GIVEN PASSAGE:
------------

Identification of Volatiles
Volatiles were separated and identified by GC-mass spectrometry (GC-MS) using a Varian 3,400 GC connected to a Finnigan SSQ 7,000 quadrupole MS. The GC was equipped with a split/splitless injector (splitless mode 30 sec), the carrier gas was MS-grade helium with a constant pressure of 10 psi and the column was a SPB-1 capillary (30 m, 0.25 mm ID, and 25 mm film thickness, Supelco USA). The temperature profile was: 40 °C for 30 sec, followed by an increase in temperature of 11 °C/min up to 84 °C for 0.01 min, then an increase of 25 °C/min up to 234 °C, and maintenance at 234 °C for 1.5 min. The injector temperature was set isothermally at 225 °C, and the transfer line connecting the GC to the MS was set to 240 °C throughout the analysis. The filament off time was 0.5 min. The MS ion source temperature was 150 °C; mass spectra were obtained at 70 eV with a mass range of 30 m/z to 600 m/z. Mass spectra of unknown compounds were compared initially to NIST-08 (National Institute of Standard and Technology, USA) MS library. Major compounds were authenticated by analyzing authentic standards on GC-MS using the same parameters as for samples of fungus, and minor compounds were identified by comparing mass spectra and Kovats indexes to published data.

------------

WORK TO COMPLETE: Decide whether each statement agrees with the section on identifying volatiles, answering yes or no and quoting the words of the section that settle it. 1. The carrier gas was helium kept at a constant pressure of 10 psi. 2. The injector temperature was set at 240 °C. 3. Minor compounds were confirmed by analyzing authentic standards.

Stored items:

------------

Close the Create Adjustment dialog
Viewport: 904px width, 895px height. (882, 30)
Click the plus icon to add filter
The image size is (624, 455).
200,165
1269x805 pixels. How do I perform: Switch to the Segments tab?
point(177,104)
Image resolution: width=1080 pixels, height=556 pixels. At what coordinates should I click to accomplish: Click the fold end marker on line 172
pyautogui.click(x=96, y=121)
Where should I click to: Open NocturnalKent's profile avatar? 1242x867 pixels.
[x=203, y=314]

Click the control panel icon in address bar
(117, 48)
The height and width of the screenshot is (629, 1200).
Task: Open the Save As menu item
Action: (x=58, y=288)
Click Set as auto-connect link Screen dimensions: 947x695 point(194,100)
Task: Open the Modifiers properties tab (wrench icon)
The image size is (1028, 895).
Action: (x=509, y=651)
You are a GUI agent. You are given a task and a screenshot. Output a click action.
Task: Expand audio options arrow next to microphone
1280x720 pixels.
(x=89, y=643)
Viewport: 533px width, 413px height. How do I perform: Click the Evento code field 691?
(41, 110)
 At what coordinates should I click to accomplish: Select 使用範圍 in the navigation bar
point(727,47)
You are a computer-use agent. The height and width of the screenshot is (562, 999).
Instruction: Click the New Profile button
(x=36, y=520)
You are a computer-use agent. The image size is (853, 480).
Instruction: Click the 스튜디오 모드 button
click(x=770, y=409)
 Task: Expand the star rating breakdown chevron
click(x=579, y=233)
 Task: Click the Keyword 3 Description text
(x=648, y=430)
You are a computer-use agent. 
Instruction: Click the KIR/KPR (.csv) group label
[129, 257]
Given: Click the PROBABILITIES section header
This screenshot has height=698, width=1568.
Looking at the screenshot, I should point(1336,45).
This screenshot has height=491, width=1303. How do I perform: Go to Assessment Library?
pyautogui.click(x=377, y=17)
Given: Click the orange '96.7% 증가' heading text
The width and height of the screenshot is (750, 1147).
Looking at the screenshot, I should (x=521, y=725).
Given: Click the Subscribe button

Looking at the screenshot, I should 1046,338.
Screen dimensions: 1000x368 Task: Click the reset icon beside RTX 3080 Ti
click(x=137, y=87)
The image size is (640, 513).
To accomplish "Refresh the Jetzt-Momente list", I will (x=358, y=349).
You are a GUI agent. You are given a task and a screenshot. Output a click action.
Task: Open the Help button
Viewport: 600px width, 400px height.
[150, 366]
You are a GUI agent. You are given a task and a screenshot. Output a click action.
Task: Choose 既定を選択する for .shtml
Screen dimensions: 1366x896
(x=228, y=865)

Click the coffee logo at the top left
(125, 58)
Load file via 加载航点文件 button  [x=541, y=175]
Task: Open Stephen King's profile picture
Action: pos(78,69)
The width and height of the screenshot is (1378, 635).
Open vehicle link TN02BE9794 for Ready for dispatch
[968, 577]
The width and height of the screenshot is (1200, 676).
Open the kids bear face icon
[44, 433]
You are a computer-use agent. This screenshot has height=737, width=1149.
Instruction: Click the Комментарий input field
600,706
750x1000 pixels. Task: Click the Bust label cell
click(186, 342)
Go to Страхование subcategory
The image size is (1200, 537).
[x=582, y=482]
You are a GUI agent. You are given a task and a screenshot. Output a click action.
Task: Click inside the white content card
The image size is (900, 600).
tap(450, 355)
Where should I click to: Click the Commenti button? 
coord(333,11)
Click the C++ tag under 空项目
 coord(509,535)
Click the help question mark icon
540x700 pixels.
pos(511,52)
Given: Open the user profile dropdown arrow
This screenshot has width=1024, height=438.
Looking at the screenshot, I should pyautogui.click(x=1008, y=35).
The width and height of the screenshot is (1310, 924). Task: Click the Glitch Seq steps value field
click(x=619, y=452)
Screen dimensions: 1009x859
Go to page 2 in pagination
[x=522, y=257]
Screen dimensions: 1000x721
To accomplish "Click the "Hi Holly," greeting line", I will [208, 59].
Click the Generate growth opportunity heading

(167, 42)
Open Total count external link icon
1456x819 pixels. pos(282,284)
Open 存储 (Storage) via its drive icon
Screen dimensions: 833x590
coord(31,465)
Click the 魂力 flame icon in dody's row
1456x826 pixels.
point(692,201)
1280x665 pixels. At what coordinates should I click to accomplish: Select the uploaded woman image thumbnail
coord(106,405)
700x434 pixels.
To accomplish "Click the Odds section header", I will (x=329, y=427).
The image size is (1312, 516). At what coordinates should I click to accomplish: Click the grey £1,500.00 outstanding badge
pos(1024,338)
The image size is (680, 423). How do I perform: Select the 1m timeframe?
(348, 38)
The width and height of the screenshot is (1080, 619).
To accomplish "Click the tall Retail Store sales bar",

------------

WRITTEN SOLUTION:
1. Yes: "the carrier gas was MS-grade helium with a constant pressure of 10 psi"
2. No: "The injector temperature was set isothermally at 225 °C"
3. No: "minor compounds were identified by comparing mass spectra and Kovats indexes to published data"